CLAUDE HELLER, Chairperson of the Committee on the Prevention of Torture, asked about the comprehensive protocol developed by the Subcommittee for visits during the COVID-19 pandemic. This was noted as a significant achievement, with Bulgaria being the first country to try this out. Could the Committee share some characteristics of this protocol?
A Committee Expert asked whether the Subcommittee was taking measures to encourage States to use the tools developed during the pandemic at the entrance of prisons?
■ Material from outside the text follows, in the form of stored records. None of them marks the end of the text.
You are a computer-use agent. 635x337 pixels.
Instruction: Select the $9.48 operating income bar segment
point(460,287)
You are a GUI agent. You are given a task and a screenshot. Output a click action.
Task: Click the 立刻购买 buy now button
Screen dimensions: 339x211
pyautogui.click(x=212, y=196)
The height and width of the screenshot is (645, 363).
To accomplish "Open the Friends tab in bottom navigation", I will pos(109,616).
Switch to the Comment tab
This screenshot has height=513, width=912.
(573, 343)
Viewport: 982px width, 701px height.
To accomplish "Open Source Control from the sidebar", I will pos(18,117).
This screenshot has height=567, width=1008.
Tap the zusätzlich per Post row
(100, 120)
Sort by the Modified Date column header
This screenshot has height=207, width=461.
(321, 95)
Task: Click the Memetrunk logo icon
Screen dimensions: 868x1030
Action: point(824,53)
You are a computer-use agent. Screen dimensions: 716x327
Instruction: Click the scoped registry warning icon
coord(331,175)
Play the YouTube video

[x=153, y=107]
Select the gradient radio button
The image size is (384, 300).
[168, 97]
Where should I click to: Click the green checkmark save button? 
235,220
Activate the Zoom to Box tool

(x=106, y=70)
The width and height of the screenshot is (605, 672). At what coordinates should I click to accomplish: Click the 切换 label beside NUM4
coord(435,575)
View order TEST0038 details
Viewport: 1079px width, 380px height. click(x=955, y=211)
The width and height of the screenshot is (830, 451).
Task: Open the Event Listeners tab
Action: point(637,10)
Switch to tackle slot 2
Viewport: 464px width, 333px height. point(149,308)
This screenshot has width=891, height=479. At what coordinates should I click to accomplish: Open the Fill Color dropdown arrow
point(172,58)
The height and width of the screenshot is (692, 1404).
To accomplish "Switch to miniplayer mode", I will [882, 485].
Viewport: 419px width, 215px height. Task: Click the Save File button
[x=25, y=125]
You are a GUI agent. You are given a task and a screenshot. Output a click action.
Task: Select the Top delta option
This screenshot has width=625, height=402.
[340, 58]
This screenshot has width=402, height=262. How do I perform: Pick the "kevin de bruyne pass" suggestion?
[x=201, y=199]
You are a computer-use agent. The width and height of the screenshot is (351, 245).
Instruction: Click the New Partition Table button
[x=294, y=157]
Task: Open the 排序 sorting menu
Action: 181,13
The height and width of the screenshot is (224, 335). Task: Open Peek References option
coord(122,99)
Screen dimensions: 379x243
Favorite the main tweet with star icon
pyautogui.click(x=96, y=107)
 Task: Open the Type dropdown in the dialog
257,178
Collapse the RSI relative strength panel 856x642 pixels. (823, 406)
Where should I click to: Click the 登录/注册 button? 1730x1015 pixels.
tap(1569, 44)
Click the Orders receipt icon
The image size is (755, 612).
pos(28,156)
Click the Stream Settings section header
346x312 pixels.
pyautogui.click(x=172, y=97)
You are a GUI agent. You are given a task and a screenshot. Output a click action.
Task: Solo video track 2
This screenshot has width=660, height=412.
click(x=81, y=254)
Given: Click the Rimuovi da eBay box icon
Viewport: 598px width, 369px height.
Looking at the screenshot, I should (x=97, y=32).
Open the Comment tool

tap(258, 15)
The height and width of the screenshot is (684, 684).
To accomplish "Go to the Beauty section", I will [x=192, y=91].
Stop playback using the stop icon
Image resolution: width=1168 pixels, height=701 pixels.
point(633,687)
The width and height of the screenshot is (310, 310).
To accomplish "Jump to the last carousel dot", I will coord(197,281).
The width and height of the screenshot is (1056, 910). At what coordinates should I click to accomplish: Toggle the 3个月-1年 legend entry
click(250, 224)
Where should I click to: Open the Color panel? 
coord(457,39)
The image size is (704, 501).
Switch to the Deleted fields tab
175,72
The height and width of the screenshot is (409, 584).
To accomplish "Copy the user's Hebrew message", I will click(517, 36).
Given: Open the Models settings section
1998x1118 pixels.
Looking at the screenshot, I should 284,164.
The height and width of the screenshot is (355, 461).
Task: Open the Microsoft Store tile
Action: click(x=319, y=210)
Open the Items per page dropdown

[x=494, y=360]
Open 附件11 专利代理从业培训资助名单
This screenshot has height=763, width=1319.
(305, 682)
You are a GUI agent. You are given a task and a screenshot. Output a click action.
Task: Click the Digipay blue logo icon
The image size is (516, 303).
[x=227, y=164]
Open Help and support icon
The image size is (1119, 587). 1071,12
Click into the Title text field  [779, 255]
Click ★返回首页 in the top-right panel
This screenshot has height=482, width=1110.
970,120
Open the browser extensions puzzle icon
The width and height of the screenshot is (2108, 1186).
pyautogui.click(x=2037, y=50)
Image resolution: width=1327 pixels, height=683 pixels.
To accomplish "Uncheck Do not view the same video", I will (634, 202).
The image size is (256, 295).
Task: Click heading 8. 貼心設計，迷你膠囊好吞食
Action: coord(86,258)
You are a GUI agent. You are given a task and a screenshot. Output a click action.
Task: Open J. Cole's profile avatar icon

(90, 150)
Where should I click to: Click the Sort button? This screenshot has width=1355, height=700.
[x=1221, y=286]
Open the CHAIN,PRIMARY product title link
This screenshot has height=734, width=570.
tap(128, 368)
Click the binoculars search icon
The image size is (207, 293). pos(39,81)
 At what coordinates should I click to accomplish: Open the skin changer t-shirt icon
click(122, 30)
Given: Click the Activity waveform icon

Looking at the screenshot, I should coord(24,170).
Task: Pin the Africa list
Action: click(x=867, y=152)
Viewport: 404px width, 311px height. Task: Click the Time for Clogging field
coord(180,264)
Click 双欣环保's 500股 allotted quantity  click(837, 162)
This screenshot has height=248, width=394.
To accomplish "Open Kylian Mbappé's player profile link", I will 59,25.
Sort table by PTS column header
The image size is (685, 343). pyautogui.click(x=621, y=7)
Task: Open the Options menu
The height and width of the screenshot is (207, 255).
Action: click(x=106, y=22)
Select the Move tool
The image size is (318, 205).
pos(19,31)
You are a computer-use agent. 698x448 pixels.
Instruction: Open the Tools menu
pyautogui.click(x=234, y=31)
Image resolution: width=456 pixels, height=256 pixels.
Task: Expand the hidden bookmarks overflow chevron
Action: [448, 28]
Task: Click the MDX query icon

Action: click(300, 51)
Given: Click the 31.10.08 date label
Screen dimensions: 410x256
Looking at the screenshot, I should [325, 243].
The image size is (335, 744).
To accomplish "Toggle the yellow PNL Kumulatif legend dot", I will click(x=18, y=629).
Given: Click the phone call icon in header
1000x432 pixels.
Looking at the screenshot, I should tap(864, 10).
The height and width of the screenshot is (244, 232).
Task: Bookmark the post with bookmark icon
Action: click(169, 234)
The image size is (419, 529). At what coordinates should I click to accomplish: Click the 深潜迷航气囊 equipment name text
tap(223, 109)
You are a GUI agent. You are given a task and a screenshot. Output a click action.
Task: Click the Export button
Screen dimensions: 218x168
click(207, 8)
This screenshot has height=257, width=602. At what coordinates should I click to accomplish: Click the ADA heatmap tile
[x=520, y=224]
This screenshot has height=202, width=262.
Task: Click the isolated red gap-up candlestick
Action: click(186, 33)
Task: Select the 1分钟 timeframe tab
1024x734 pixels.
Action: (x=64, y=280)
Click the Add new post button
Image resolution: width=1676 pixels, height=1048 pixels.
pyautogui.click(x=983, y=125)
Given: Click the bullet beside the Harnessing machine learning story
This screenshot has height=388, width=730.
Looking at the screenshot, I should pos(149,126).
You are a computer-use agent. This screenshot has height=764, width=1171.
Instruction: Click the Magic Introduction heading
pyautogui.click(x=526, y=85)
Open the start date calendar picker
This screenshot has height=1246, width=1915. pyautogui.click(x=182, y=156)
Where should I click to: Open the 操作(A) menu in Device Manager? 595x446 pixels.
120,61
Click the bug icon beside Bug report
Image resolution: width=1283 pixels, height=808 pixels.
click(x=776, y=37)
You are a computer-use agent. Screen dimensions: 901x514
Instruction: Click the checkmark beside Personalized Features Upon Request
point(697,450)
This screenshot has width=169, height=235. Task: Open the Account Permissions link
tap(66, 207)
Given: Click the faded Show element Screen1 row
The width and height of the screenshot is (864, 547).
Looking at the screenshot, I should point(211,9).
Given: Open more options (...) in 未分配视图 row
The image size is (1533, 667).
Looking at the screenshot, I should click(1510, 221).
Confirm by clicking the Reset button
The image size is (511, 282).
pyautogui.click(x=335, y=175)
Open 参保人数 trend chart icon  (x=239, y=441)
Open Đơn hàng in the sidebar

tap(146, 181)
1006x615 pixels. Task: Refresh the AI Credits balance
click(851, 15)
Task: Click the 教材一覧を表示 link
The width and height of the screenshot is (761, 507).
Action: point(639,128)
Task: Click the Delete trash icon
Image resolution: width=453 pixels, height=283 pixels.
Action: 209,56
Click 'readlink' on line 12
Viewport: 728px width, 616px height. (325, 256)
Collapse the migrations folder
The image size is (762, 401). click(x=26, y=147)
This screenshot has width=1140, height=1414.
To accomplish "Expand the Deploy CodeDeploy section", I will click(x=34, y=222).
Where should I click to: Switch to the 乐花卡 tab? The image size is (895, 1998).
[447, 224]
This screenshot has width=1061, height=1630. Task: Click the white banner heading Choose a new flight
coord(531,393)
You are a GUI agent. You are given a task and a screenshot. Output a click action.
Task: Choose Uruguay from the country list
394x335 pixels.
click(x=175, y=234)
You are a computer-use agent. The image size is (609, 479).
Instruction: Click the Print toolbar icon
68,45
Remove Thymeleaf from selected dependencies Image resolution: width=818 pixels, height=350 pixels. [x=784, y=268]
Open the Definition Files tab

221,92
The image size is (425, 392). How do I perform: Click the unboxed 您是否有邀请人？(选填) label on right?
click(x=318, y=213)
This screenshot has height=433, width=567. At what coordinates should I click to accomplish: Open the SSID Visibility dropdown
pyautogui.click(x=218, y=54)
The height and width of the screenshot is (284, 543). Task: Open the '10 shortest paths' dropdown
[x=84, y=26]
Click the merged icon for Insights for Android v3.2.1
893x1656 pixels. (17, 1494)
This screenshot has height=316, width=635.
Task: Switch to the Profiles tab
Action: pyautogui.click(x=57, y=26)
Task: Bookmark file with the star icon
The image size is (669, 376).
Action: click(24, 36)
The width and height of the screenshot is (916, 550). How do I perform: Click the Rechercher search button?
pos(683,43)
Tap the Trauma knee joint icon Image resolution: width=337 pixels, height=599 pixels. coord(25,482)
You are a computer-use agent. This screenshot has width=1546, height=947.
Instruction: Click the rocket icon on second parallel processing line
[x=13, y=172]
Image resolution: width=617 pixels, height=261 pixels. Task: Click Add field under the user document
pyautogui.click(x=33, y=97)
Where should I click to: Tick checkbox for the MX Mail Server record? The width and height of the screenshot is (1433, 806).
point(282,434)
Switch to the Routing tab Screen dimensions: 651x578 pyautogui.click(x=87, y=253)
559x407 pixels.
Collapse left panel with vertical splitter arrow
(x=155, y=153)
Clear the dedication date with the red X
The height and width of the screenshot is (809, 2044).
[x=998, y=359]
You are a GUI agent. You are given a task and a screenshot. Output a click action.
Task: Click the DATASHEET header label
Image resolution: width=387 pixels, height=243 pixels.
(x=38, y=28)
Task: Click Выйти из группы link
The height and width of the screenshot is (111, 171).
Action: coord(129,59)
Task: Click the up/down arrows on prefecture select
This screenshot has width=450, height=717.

Responses by the Chair of the Subcommittee
SUZANNE JABBOUR, Chairperson of the Subcommittee on Prevention of Torture, said that during the past two years, the pandemic had affected the mandate of the Subcommittee, as an organization working on the ground. It was very critical to have access to detention places, yet this had not been easy during the pandemic. This had impacted the mandate of the Subcommittee and the national preventive mechanisms. The national preventive mechanisms had created many innovative tools and mechanisms to continue doing their job, despite the challenges. There were a lot of best practices collected and shared with the Subcommittee during the last two years. Problems were faced but the work never stopped on the ground, with the Subcommittee endeavouring to support national preventive mechanisms during this time.
The protocol developed allowed for visits to be conducted, with specific measures for safety during the visit. This allowed the work to continue, even if not at all levels and in all regions. Ms. Jabbour said there was a need for an impact assessment of the pandemic restrictions, and how these had impacted those in places of detention. While the Subcommittee did not have the capacity and resources to do the assessment, they could collaborate with the national preventive mechanisms to collate learnings from the pandemic. The protocol assigned a medical expert for each visit, to discuss what measures were required to enter the facilities.
Ms. Jabbour said that like the protocol developed, the Subcommittee referred to these tools and recommended that States use them. These tools were shared with national preventive mechanisms, to recommend to the States as these bodies were in more regular, continuous contact with States parties.